Qu’en est-il au niveau du nombre de passagers?

«Nous dépasserons les 25 millions, soit une croissance qui dépasse les 7%. La principale ligne en termes de croissance en 2019 est le Sillon lorrain. Cette hausse doit toutefois être relativisée, car nous avions connu beaucoup de fermetures de lignes en 2018 à cause des travaux, et donc moins de passagers. Il faut lire ce résultat en partie sur deux ans, mais nous constatons tout de même une augmentation quasiment sur toutes les lignes.

Les ennuis commencent lorsque vous devez combiner vos activités avec celles de vos voisins? Avec des trains frontaliers qui entrent et sortent chaque jour du pays…

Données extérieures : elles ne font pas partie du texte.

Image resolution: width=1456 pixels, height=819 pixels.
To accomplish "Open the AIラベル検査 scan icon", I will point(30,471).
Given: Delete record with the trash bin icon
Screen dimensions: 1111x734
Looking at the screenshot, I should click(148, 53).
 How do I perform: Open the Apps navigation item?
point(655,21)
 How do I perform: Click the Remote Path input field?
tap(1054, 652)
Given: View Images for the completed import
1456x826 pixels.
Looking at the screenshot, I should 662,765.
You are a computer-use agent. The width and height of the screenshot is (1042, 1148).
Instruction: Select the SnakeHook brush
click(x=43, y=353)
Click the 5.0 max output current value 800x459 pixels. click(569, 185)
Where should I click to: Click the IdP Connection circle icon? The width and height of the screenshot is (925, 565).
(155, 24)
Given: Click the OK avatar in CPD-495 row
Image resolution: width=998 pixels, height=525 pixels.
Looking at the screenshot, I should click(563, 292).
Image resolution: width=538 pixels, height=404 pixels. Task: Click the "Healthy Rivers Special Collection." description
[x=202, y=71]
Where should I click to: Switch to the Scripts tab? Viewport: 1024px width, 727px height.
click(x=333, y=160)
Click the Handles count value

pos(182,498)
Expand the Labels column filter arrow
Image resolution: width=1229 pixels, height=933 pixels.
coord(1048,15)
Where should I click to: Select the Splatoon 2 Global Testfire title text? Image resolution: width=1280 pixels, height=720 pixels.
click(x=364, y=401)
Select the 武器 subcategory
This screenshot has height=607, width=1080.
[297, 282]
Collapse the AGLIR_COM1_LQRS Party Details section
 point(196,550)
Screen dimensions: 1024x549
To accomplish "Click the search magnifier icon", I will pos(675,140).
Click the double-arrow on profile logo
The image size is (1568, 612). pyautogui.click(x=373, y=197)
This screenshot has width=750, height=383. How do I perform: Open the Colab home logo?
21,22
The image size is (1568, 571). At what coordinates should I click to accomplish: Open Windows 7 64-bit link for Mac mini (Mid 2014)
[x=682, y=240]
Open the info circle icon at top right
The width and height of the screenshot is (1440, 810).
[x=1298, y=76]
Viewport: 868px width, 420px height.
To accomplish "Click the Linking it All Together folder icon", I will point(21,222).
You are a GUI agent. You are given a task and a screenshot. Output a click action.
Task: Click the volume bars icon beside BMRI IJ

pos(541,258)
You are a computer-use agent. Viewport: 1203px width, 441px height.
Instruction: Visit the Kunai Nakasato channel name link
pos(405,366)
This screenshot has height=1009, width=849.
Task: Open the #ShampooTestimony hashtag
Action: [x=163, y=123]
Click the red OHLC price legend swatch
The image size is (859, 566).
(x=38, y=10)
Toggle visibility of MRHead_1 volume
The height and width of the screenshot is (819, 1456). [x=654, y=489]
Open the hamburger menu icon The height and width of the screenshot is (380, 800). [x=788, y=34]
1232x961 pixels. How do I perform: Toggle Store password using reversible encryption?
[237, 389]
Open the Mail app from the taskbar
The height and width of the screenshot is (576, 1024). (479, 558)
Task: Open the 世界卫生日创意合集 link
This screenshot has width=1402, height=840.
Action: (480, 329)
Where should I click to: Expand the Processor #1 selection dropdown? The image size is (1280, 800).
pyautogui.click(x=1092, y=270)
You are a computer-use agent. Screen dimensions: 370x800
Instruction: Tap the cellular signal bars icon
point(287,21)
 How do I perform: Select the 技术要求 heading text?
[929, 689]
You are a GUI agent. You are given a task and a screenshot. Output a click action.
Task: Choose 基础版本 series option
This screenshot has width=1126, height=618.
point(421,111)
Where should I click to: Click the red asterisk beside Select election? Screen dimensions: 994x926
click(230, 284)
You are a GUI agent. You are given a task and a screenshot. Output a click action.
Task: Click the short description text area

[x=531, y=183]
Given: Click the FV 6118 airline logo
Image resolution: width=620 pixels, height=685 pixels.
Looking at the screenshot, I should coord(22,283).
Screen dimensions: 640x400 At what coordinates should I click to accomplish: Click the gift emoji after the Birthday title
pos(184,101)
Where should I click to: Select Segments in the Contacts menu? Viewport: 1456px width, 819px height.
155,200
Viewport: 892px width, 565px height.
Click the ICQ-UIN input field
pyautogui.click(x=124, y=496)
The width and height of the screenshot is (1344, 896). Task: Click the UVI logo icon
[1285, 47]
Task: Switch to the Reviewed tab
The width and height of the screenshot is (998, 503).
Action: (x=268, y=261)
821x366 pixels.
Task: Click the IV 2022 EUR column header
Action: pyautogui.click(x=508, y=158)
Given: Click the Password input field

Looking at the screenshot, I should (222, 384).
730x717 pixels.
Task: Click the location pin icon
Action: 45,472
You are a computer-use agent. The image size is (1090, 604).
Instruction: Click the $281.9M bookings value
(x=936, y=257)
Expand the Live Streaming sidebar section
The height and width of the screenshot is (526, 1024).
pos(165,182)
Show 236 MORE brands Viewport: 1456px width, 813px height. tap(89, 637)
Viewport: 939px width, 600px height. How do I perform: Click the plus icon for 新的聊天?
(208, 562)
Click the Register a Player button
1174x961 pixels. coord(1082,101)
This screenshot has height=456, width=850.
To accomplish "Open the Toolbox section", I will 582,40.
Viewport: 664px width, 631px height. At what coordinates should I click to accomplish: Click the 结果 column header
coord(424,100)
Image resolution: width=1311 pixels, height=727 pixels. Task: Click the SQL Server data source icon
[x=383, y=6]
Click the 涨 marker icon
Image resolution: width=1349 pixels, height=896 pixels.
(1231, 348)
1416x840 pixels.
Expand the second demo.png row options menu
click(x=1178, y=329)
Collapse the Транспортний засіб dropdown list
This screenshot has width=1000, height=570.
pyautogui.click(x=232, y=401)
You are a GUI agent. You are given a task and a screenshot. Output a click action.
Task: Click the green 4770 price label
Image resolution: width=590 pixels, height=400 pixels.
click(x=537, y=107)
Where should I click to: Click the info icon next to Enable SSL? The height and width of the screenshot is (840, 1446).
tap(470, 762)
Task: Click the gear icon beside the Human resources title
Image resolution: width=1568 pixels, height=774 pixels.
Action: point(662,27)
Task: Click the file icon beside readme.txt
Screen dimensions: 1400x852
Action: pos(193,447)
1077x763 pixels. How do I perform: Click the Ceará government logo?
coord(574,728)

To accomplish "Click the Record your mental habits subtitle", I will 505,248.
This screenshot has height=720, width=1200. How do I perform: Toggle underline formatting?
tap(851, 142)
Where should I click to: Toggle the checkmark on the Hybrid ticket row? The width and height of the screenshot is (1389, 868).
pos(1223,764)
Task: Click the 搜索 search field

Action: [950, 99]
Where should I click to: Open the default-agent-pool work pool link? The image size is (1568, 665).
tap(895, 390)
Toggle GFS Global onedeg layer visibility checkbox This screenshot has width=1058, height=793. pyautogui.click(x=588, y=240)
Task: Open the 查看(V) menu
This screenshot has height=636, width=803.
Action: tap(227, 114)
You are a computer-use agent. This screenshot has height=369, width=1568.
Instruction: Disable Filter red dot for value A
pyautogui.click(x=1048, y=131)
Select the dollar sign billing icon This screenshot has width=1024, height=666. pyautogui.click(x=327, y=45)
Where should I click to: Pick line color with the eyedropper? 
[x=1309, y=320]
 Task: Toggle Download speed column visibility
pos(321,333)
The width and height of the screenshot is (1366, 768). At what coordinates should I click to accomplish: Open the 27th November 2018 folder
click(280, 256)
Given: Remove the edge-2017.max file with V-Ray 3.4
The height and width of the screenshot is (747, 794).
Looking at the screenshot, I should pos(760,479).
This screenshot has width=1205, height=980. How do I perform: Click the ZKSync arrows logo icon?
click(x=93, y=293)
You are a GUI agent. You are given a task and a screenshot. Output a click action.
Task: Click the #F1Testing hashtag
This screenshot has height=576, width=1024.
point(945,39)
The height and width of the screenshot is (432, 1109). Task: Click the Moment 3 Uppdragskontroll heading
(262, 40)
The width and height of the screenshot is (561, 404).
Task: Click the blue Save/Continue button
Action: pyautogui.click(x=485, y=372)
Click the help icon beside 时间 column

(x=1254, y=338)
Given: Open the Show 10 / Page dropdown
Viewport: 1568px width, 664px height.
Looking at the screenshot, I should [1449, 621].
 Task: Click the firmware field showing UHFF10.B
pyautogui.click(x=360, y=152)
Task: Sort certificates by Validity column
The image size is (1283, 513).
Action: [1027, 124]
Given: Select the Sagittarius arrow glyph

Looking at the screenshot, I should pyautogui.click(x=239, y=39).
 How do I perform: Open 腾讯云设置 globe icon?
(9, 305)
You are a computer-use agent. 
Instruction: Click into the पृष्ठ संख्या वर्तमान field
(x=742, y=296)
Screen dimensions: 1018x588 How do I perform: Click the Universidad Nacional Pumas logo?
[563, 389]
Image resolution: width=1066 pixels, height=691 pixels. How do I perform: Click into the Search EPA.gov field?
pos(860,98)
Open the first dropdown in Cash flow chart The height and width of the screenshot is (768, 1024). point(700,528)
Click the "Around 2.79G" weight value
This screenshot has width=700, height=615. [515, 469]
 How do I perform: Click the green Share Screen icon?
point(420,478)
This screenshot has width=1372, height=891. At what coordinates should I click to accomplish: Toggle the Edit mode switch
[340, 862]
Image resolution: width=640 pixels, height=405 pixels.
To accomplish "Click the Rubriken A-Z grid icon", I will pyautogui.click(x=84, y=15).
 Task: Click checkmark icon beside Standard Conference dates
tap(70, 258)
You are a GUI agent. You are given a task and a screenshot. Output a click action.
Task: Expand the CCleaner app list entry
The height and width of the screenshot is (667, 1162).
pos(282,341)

«Je n’ai pas trop tendance à montrer du doigt qui que ce soit. Nous nous focalisons sur notre périmètre de contrôle avec nos ambitions, sans verser dans le fatalisme. Mais nous ne voulons pas nous dédouaner de toute responsabilité sur les éléments exogènes qui ont des conséquences au Luxembourg. Nous discutons activement avec nos confrères, que nous rencontrons régulièrement.

Est-il envisageable que d’autres gares frontalières entrent dans votre réseau à l’instar d’Audun-le-Tiche en France et Athus en Belgique?

«Ce n’est pas à l’étude.»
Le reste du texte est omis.